Attention danger : le rapport France-Comores a longtemps respiré la Françafrique, sentant mauvais l’interventionnisme et les barbouzes. Quatre îles dans l’archipel. L’une, Mayotte, fut achetée par la France au sultan Adriansouli en 1841 (contre une rente de 1000 piastres et la prise en charge de l’éducation de ses deux enfants à l’île Bourbon, l’actuelle Réunion !). Elle fut érigée immédiatement en colonie tandis que les trois autres devinrent françaises sous forme de protectorat un demi-siècle plus tard. Mayotte choisit de rester française lors du scrutin d’autodétermination de 1974, contrairement aux trois autres îles, et reste ainsi une épine dans le pied des Comores qui ne ratent aucun discours officiel pour le rappeler. Collectivité territoriale, donc ni un département ni un territoire d’outre-mer, elle dispose d’un conseil général et d’un préfet mais aussi d’un sénateur qui proposait en 1998 de considérer l’île « comme le relais naturel et l’un des pôles de la politique française de coopération dans la sous-région« .
Voilà donc une île stratégiquement chargée mais aussi financièrement mieux lotie que ses voisines. Durant la crise politique de l’été 1997, l’île d’Anjouan tente de se séparer du pouvoir central de Moroni dans l’espoir de profiter du même statut. Ce geste, des femmes d’Anjouan le rejouent régulièrement, en allant accoucher à Mayotte pour que leur enfant soit français. Mais on dénombre aussi chaque mois de 10 à 15 morts entre les deux îles : des Anjouanais qui tentent la traversée…
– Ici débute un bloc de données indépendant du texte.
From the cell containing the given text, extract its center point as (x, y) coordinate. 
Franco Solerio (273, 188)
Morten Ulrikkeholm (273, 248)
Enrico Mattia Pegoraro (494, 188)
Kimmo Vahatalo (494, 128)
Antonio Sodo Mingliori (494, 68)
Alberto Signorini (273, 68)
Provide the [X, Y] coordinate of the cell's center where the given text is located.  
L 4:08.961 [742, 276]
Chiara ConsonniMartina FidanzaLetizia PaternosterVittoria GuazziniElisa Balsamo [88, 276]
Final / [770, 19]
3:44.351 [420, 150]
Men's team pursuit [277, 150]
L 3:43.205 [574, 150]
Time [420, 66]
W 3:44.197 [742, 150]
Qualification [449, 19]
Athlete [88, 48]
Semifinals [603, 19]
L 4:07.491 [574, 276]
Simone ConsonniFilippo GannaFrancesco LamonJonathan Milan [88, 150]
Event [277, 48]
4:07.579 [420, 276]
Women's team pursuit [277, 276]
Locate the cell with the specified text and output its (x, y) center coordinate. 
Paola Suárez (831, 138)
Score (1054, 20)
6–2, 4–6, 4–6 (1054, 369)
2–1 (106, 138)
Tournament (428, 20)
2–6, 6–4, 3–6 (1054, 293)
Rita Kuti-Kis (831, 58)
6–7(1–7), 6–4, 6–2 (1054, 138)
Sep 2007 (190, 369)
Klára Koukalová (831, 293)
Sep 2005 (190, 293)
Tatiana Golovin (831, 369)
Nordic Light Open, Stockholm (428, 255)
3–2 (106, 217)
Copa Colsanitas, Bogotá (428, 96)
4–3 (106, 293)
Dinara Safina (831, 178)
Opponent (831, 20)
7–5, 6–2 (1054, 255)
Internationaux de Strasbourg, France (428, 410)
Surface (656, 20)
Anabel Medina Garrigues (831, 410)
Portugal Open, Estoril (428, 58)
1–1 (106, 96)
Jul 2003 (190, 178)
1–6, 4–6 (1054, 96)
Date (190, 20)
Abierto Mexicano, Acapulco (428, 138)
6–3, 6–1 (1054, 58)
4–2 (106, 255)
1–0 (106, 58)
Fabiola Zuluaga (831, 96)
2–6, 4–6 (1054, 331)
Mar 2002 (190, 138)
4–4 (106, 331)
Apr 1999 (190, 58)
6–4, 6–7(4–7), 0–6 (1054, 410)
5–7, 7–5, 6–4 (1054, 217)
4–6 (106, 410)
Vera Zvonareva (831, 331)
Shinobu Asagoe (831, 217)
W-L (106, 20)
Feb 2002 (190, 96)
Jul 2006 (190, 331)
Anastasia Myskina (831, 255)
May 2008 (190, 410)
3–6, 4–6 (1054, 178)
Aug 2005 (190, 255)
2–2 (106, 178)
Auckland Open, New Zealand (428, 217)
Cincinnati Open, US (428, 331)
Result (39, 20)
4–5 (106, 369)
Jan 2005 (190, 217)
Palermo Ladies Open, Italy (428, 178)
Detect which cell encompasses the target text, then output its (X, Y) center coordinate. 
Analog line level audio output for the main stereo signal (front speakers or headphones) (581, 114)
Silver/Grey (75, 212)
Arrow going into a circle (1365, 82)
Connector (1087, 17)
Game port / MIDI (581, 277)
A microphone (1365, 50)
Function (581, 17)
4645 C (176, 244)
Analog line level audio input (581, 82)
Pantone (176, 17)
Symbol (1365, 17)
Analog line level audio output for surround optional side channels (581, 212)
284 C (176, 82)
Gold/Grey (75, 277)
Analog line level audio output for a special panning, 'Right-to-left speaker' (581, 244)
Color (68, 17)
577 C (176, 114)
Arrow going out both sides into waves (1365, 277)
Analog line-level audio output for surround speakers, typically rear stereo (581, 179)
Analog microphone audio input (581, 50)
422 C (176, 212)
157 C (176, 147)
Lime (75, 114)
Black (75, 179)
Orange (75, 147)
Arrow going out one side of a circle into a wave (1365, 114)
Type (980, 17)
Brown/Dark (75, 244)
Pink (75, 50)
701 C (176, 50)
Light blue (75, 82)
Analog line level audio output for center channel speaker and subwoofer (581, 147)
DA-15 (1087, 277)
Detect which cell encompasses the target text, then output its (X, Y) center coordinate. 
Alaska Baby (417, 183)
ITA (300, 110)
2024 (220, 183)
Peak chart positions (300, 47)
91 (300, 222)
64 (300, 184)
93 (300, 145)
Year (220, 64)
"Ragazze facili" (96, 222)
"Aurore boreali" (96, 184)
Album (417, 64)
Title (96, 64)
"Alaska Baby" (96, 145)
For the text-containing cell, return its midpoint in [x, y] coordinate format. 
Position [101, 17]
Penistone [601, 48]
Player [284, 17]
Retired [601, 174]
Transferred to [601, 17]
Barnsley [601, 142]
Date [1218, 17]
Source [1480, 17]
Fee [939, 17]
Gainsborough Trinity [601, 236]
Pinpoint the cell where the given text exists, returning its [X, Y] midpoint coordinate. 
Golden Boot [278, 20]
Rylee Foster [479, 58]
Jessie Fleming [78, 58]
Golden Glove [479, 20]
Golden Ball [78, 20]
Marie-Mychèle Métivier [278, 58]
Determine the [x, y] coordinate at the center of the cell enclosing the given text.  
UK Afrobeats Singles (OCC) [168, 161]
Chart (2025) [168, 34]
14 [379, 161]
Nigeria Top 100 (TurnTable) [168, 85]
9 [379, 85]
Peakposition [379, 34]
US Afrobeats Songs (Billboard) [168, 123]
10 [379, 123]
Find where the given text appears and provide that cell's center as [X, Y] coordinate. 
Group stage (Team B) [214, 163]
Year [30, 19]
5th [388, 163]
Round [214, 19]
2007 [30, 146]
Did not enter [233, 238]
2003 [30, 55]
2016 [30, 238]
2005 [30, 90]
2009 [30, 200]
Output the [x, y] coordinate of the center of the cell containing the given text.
De la Grande Comore surtout, à 95 %, beaucoup sont venus en France, notamment pour gagner l’argent nécessaire au « grand mariage » qui leur permettra de s’installer, gonflant les importantes communautés comoriennes de Marseille et Paris. Très liées en associations qui organisent des bals où l’on cotise pour soutenir des actions de développement villageois ou de solidarité, elles représentent une véritable manne pour le pays : le total des transferts d’argent égalerait le budget des Comores lui-même !
Ainsi donc, la France et les Comores partagent une histoire imbriquée et complexe, avec du bon et du mauvais. Globalement financé comme les autres dossiers consacrés à un pays par un « fonds d’action culturelle » français, ce dossier en est par la force des choses un petit prolongement à verser, souhaitons-le, du bon côté ! Une brise nouvelle souffle aux Comores : nous voulions l’accompagner, d’autant plus que l’information est rare sur les expressions culturelles de cet archipel pourtant si présent en France. Nous avons, ici encore, conservé la liberté de dire pour contribuer au débat : le forum, les courriers et articles des lecteurs de www.africultures.com sont à votre disposition pour, comme y invitent les contes comoriens, nous corriger !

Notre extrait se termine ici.